Wanneer wij de kunst als het meest geëerd bezit van den mensch bestempelen, wijl zij van magische krachten de uitdrukking is, dan moet het vraagstuk ‘kunst en ras’ inderdaad zeer belangrijk zijn. Want bij de heerschende gedachtengang, is het ras een overerven, niet alleen van bepaalde lichamelijke vormen, doch vooral van onmiskenbare zielseigenschappen. Aldus zal de kunst, bij uitsluiting van fotografie als dusdanig, het boek zijn, waarin men aard en mogelijkheden van het ras kan onderzoeken. Het opzet van Prof. Schultze Naumburg is derhalve allen lof waardig, en tegenover den huidigen stand der ras-wetenschap, vormen zijn bevindingen, tot de plastiek beperkt, een merkwaardig geheel.

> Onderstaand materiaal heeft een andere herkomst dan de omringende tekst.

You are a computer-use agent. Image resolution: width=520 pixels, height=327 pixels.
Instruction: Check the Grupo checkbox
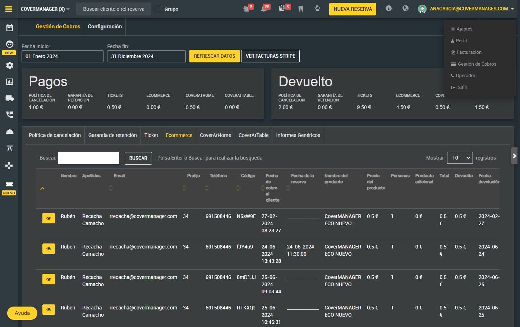pyautogui.click(x=158, y=9)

Schrijver gaat uit van de vaststelling dat een kunstenaar, schilder of beeldhouwer, in zijn scheppingen onmiskenbaar de lijn van zijn eigen lichaamsvormen volgt - dit is overigens een vaststelling door niemand minder dan den genialen Da Vinci geformuleerd. Doch in het licht van dezen tijd, verwerft zijn vondst een ongewone draagkracht. Inderdaad, indien een kunstenaar zijn eigen beeltenis uit zijn werk niet kan wegcijferen, en zelfs, in vrije scheppingen (Kristuskoppen b.v.) zichzelf onmiskenbaar uitbeeldt, dan moet hij, willens nillens, tevens getuigen voor zijn ras. Aan de hand van een boeiende reeks platen, wijst schrijver op de gegrondheid van deze stelling. Rubens' Noodschgevormde negerfiguren b.v. zijn in dit opzicht zeer welsprekend. Een eigenaardige en verrassende toepassing is een blik van dezen hoek uit, geworpen op de z.g. moderne kunst. Wat verraden al die opgezwollen, weggeteerde leden, die grinnikende oogen, die verminkte, verwrongen bakkessen, die allerlei na-oorlogsche ‘isten’ als de kunst van morgen hebben geopenbaard? Wanneer men, zooals schrijver het doet, naast bepaalde moderne ‘kunstwerken’ hun pathologisch evenbeeld met de passende diagnosen ophangt, dan brengt dit ons voor besluiten die een veroordeeling zijn van dezen verworden tijd, en onverwachte, weldoende uitzichten openschuiven.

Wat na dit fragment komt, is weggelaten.